What you should do:
Nothing outside the range below should be printed. Output exactly the lines from the line with "Instruction: Remove the tomato bag from order" to the line with "Task: Select Plugins in the settings tree", both included.

*** Records for processing

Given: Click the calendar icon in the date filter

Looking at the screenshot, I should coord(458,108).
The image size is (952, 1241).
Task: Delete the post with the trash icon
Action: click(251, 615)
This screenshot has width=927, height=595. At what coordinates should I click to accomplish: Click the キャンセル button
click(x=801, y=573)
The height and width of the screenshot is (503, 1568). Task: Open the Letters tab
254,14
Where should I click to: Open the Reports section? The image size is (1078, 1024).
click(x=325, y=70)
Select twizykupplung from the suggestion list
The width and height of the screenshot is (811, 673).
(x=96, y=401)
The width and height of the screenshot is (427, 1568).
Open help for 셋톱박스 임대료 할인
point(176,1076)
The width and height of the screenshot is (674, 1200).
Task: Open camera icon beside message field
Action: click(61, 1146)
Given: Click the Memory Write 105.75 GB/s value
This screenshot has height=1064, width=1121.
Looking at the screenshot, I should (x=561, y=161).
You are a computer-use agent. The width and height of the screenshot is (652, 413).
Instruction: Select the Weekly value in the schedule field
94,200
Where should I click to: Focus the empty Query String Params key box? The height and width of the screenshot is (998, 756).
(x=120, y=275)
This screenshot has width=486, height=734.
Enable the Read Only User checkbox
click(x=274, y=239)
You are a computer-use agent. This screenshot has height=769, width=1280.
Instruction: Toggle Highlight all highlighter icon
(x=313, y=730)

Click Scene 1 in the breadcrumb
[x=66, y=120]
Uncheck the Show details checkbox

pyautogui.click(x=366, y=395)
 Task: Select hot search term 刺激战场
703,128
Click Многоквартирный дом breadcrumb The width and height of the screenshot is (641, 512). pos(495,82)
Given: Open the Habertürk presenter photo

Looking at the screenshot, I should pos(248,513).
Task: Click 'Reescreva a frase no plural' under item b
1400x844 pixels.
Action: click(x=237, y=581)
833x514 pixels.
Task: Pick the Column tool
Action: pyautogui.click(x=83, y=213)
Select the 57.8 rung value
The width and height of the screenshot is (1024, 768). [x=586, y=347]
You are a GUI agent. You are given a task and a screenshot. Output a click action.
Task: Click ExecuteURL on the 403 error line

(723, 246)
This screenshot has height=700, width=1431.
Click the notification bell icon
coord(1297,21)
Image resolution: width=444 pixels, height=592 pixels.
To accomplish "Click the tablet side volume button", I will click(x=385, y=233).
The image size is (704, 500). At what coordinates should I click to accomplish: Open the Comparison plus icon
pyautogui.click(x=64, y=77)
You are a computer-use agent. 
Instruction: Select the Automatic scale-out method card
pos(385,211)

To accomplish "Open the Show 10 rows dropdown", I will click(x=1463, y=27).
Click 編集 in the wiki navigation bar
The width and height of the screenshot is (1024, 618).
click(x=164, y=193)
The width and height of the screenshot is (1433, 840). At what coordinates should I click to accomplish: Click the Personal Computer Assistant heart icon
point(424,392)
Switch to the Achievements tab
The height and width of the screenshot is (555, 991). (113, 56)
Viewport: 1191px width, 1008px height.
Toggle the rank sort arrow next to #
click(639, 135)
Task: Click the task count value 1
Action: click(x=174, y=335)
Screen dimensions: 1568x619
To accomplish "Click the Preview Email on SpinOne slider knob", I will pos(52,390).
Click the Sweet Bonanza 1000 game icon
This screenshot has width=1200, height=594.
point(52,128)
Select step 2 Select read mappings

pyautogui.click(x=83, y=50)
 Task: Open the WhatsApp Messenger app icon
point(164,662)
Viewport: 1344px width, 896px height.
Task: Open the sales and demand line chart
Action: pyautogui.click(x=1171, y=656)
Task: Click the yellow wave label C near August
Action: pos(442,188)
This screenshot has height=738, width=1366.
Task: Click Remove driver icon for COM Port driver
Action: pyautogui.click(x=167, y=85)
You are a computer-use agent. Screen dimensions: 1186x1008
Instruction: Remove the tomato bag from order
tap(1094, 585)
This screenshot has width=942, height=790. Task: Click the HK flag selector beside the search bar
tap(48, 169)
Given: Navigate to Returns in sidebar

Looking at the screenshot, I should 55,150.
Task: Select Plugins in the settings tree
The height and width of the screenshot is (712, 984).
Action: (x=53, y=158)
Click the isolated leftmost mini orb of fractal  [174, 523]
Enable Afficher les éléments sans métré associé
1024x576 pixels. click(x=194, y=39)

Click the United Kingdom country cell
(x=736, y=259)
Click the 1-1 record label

******

Reply to the task:
Instruction: Remove the tomato bag from order
tap(1094, 585)
This screenshot has width=942, height=790. Task: Click the HK flag selector beside the search bar
tap(48, 169)
Given: Navigate to Returns in sidebar

Looking at the screenshot, I should 55,150.
Task: Select Plugins in the settings tree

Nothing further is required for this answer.